A SINGLE STRAY CAT WON'T TURN MARKET BUT SEVERAL COULD, EXECUTIVES SAYPosted On: Nov. 9, 1997 12:00 AM CST
So, how many catastrophe losses does it take to turn a soft market?
While some reinsurers and market analysts suggest that one large catastrophe could lead to a turn in the market, the majority say that given the current structure of catastrophe reinsurance protection, even a single megacatastrophe costing the insurance industry as much as $20 billion may not be enough to turn the reinsurance and property/casualty markets.
The only possible exception to the one-catastrophe rule, some say, would be if the catastrophe was totally unanticipated, such as a major earthquake occurring in New York City.
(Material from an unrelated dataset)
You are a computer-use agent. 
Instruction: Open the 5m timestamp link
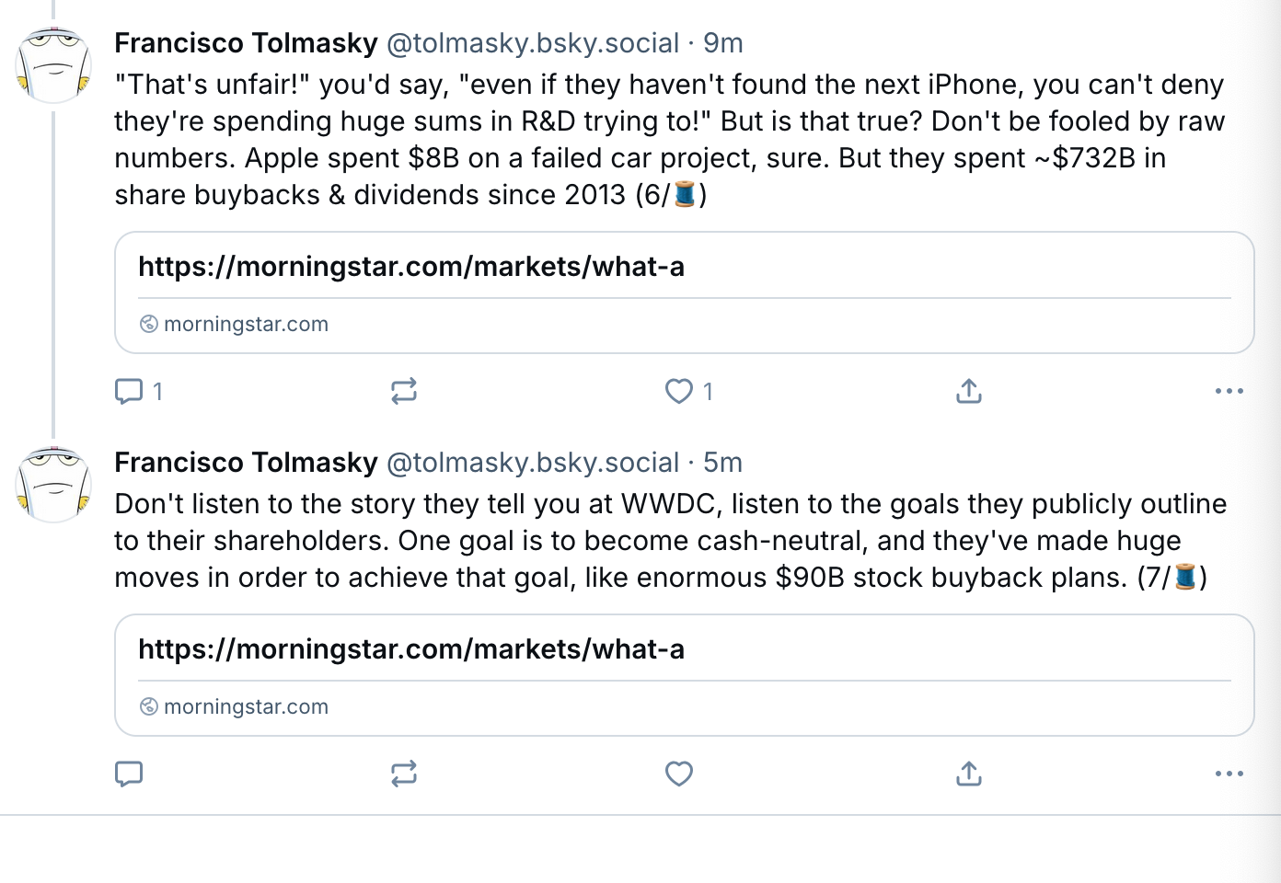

In fact, to some reinsurance executives, the only "catastrophe" likely to harden the market is a
human-made one, such as too many years of declining rates, a serious stock market correction or an unforeseen mass tort, on the scale of asbestos-related losses.
"I think we're in a very different situation now than we were even at the time of Northridge," said Jerry Karter, president and chief executive officer of SCOR U.S. Group in New York, referring to the 1994 California earthquake.
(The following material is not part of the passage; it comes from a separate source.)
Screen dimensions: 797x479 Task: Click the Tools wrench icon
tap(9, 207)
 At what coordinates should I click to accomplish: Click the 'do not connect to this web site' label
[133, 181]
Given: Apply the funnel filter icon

"Most reinsurers have much more control over their aggregates than at that time," he said. "So the chance of something hitting so hard that it represents a surprise-and therefore is unexpected in terms of the impact on results-is much less than it was at the time of Northridge and certainly at the time of Andrew, and certainly before that in 1989," when Hurricane Hugo hit, Mr. Karter said.
If multiple catastrophes occurred within a short period, that might create capacity demands on companies, some market observers say.
A series of cat losses would have a ripple effect in terms of diminishing reinsurers' willingness to write business and that could lead to firmer pricing, said John Wicher, managing director of San Francisco-based investment firm Russell Miller Corporate Finance Inc.
A single $15 billion to $20 billion catastrophe loss "might not do much, really, to turn the industry," because insurers' retentions have only been hit once, said Mike Smith, an analyst with Salomon Brothers in New York.
But, "if you have two $8 billion events, now you're talking," he said. "Now you've got an industry that has two retentions (to absorb). They're wounded deeply. Now their capital's been hurt on an individual basis. Now they do need cover" and must go back to their reinsurers, which will demand to be paid more, he said.
That increase in demand for reinsurance could trigger a turn in the cycle, he suggested.
One catastrophe, "be it ever so large," is unlikely to significantly impact the market, said Steven Bolland, senior vp with reinsurance intermediary Gill & Roeser Inc. in New York.
"I think the vast majority of reinsurance companies nowadays are very well aware of what their aggregates are and have a very good idea of what their maximum loss from any one catastrophe is going to be and they're underwriting based on those facts," he said.
At the same time, Mr. Bolland added, if there is a massive earthquake in New York, "People might go 'uh-oh.' "
The psychology of the market also must be taken into account, said Tal P. Piccione, president and CEO of reinsurance intermediary U.S. Re Corp. in New York.
"If we start to see what I call 'biting losses' that are in the $5 billion to $10 billion range in the catastrophe side, I think people are going to start to say, 'Gee, when is the next one coming?'" said Mr. Piccione, who added that much of the new capital that has come into the cat reinsurance market in recent years has not yet been tested by severe losses.
The catastrophe that ultimately turns the market may not even be one of Mother Nature's design.
Such an unexpected catastrophe might be "something similar to asbestos, or breast implants, or those kinds of casualty kinds of exposures that nobody has yet foreseen," said SCOR Re's Mr. Karter.
"That probably is more likely to do damage than any of the natural catastrophes that we're talking about, but the problem with those is, they're gradual, so maybe they're there, but you don't see it yet. It creates a very different reaction in the market," he said.
"I don't know that it has be a catastrophe per se. It could be just some large, negative driving force, like a stock market crash," said John L. Ward of Cincinnati-based Ward Financial Group. But, it "would have to be a monumental event or a series of events, in my view, to turn the cycle."
John Berger, president of F&G Re Inc. in Morristown, N.J., said he does not see any natural catastrophe turning the market around.
More likely, he said, a turn will be the result a serious stock market correction or a spike in interest rates. "I think the financial aspects are more likely to drive the equation than big property cats," he said.
"I think the bigger disaster is writing bad business and having that eventually surface," said William L. Munson, chairman, president and CEO of Morristown, N.J.-based Toa-Re Insurance Co. of America. "I think we saw that in the '80s with the liability crunch."
The only way the market is going to turn is if enough companies start to suffer, and people start withdrawing from the market in a wholesale way, "so there's truly a capacity shortage, and the only way that can happen is if prices keep going down," said Gary Ransom, senior vp at Hartford, Conn.-based insurance research firm Conning & Co.
The reinsurance market will turn "when the light bulb comes on and everyone realizes they need to increase reserves," he said, noting that this is unlikely to happen before the year 2000.
Steve Tirney, president and chief operating officer of Philadelphia-based PMA Reinsurance Corp., agreed, saying he thinks a market turn will "be the result of poor pricing."
"I think what we first started with was people being overly optimistic about their reserves for prior accident years. When that comes home to roost, I think that is going to change the market more than a catastrophe could," Mr. Tirney said.